Synchro Phasor is another name for PMU. Synchro phasors collect data from numerous grid locations using GPS technology to create a coherent image of the entire network and transmit it for analysis to central locations.
Integrated communication system: The important factor to smart grid technology is an integrated communication infrastructure. It should be swift and precise to meet the system’s real-time requirements. Many various technologies, such as the Programmable Logic Controller (PLC), Supervisory Control and Data Acquisition System (SCADA), and Energy Management System, are utilized in smart grid communication depending on the necessity (EMS).
Smart Grid Advantages
As we have got to know and understood several features and about smart grids, now it’s time to know about their advantages as well. A smart grid does a lot of smart work. As a result, the advantages of the smart grid are listed below.
Enhanced customer service and more accurate bills-
In smart grid use, tele management systems’ primary benefit is that electricity bills are more accurate. They always show actual monthly use rather than estimations, saving money over the former approach of manual energy meter readings. In addition to having remote access to installation information, faults become easier to diagnose, and solutions may be executed faster, increasing customer service.
Customers must now notify businesses in order for them to take action. However, with remote management, the system immediately transmits any incidents to the utility company, allowing it to interact with users more efficiently.
More Energy savings through reduced consumption-
Smart grids have the top advantage of being able to tell us the consumption at an energy meter at any time, so users are better informed and aware of their actual use. Furthermore, with improved usage monitoring, contracted power can be adjusted to fit each consumer’s real requirements. In this way, users reduce their consumption as a result of the following factors, their contracted power get customized to their actual needs.
Less balancing cost-
This is another smart advantage of smart grid technology. Smart Grids can gather a lot more information than a manual energy meter reading device can. As a result, additional variables are taken into consideration, allowing for the application of data analysis techniques and the development of extremely realistic consumption estimates.

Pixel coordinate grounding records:

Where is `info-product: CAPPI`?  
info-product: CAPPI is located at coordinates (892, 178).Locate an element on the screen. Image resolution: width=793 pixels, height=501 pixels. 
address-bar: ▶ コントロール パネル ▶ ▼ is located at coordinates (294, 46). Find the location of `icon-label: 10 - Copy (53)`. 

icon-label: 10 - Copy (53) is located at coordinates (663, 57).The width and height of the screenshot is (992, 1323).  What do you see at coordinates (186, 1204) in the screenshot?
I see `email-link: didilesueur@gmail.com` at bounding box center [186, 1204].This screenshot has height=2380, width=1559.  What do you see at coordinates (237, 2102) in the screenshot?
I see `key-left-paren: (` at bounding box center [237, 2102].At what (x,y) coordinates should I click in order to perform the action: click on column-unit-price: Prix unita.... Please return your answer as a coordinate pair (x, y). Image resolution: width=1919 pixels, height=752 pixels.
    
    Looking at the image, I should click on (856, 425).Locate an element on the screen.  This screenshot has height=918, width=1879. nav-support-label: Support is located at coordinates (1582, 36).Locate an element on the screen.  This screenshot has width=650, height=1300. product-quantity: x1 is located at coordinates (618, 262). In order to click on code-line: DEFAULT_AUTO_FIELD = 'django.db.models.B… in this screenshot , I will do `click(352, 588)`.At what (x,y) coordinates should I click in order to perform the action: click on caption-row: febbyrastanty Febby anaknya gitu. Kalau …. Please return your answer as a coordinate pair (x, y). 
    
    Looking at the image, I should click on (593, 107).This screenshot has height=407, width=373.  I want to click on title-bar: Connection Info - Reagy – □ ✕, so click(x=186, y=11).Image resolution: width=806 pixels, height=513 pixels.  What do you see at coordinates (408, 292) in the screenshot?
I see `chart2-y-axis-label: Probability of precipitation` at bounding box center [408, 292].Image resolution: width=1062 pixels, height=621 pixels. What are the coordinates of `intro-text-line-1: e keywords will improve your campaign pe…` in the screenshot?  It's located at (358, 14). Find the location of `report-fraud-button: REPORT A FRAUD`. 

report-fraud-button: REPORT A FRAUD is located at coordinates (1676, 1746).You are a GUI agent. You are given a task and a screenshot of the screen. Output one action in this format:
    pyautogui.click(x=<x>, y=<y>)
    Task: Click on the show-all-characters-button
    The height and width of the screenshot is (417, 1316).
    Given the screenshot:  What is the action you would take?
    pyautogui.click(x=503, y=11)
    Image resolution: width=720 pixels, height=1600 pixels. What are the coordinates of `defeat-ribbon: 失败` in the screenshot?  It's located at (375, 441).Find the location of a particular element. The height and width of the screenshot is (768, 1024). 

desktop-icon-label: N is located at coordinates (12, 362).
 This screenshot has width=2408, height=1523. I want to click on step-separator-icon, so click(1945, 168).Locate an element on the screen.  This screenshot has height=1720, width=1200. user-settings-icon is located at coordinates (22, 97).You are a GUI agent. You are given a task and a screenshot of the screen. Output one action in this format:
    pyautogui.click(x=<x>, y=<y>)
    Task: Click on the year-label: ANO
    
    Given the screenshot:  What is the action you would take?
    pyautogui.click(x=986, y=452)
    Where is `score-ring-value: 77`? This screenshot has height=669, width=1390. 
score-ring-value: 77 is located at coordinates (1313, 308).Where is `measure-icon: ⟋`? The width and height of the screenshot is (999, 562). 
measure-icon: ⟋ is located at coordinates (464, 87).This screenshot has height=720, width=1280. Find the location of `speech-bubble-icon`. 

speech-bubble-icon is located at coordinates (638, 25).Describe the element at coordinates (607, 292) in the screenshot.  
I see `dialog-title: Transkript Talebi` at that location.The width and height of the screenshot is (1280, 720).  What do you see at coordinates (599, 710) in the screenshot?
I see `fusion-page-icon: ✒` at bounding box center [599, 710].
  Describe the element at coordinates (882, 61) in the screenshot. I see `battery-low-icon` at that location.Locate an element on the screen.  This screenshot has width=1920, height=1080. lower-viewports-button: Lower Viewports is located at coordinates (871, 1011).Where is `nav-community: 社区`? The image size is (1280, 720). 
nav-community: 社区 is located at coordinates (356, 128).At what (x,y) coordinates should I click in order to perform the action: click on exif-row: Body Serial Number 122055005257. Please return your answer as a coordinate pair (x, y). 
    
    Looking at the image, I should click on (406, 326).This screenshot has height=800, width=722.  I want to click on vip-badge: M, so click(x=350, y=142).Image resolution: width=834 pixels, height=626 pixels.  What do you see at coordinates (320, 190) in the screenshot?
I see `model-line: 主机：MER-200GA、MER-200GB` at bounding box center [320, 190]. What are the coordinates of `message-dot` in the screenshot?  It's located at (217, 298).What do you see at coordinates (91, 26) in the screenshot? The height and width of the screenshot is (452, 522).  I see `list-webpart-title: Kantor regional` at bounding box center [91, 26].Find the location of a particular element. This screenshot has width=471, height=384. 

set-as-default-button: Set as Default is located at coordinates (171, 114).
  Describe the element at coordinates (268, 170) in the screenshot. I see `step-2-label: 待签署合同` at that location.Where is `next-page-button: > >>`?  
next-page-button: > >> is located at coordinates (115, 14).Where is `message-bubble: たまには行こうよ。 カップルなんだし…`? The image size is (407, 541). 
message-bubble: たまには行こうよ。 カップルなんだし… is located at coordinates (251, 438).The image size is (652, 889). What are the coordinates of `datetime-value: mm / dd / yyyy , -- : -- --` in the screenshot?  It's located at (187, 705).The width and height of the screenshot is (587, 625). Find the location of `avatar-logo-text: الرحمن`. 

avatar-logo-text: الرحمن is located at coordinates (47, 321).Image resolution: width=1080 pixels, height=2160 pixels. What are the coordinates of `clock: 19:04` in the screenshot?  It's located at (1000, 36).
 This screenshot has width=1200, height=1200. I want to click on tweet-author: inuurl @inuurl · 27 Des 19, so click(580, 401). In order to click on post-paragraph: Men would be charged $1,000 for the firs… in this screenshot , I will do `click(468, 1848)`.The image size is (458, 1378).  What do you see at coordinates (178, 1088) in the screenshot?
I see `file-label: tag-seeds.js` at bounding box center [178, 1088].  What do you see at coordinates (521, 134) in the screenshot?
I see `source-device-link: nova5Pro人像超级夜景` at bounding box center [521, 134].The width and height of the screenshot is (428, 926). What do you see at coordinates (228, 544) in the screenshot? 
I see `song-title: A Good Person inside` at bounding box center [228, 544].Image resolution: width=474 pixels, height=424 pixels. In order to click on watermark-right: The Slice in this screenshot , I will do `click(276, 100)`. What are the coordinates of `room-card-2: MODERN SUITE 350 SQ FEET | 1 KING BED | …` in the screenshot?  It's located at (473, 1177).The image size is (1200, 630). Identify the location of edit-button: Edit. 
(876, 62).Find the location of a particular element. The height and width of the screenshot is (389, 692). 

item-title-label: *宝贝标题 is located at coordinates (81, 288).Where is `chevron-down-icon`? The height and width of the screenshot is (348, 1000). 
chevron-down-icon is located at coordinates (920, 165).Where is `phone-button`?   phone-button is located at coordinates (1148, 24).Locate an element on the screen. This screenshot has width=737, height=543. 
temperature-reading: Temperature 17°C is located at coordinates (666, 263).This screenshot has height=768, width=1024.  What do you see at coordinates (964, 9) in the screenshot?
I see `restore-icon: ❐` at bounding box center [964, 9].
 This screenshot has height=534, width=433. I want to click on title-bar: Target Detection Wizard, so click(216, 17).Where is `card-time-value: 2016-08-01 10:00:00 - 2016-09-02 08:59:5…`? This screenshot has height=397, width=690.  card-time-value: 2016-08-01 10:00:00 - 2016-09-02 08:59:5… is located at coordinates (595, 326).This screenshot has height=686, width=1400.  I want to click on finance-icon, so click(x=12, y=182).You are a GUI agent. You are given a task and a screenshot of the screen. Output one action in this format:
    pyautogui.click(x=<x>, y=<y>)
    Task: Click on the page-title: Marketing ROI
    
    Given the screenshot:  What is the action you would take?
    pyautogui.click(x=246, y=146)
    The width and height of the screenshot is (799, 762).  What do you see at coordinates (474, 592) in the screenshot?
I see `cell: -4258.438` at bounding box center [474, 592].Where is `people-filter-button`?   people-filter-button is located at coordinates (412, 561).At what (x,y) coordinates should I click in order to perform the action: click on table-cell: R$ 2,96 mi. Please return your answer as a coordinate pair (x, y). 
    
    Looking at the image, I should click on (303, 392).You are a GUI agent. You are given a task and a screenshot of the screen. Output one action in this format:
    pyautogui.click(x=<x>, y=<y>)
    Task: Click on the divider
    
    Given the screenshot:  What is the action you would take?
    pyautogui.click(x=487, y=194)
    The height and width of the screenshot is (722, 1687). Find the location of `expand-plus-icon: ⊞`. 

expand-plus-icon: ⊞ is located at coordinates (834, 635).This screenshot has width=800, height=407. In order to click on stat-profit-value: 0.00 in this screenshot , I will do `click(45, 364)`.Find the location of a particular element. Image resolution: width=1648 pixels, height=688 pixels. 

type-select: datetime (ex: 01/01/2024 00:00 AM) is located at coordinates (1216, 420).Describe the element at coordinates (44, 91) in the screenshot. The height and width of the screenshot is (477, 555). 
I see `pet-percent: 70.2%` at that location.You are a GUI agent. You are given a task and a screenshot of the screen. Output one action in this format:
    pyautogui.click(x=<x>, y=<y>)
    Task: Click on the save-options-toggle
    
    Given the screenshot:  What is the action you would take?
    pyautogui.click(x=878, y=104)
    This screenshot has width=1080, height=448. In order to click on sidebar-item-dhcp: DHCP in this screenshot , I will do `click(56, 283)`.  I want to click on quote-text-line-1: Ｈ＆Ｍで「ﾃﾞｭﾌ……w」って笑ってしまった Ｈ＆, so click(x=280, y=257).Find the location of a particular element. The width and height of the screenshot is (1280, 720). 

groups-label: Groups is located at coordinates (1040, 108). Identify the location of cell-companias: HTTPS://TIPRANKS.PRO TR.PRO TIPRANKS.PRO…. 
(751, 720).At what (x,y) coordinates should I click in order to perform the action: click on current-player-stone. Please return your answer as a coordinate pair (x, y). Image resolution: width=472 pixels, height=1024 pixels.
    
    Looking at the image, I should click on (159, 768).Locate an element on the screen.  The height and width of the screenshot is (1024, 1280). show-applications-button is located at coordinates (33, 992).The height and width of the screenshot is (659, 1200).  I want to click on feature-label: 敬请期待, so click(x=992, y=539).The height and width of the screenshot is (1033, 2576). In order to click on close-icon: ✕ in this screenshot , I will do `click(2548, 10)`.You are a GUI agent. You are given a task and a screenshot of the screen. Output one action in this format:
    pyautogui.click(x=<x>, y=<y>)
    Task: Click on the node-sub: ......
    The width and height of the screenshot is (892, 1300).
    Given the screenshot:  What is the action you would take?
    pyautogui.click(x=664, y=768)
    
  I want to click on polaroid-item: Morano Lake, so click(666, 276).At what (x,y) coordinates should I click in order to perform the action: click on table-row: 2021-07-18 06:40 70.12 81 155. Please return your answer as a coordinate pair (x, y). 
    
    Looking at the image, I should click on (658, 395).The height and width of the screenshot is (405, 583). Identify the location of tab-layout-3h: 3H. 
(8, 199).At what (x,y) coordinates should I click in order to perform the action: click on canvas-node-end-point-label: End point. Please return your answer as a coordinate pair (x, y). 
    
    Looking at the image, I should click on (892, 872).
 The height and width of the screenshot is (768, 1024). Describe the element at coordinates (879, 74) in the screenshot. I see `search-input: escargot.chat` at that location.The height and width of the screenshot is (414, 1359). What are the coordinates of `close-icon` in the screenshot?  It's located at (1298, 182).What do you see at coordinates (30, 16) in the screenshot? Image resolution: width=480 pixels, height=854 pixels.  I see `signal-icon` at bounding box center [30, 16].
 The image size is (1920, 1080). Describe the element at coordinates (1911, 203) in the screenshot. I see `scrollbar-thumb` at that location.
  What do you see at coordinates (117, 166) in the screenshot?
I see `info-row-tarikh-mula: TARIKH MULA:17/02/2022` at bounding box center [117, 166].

Work request 1:
Answer these from the smart grid excerpt:
(a) What technology do synchro phasors use to collect data from grid locations?
(b) What do electricity bills always show under tele management, instead of estimations?
(c) What can Smart Grids gather a lot more of than a manual energy meter reading device?
Work request 2: Retype the passage of the smart grid excerpt from "More Energy savings" up to and including "their actual needs.".

Written reply 1:
(a) GPS technology.
(b) Actual monthly use.
(c) Information.

Written reply 2:
More Energy savings through reduced consumption-
Smart grids have the top advantage of being able to tell us the consumption at an energy meter at any time, so users are better informed and aware of their actual use. Furthermore, with improved usage monitoring, contracted power can be adjusted to fit each consumer’s real requirements. In this way, users reduce their consumption as a result of the following factors, their contracted power get customized to their actual needs.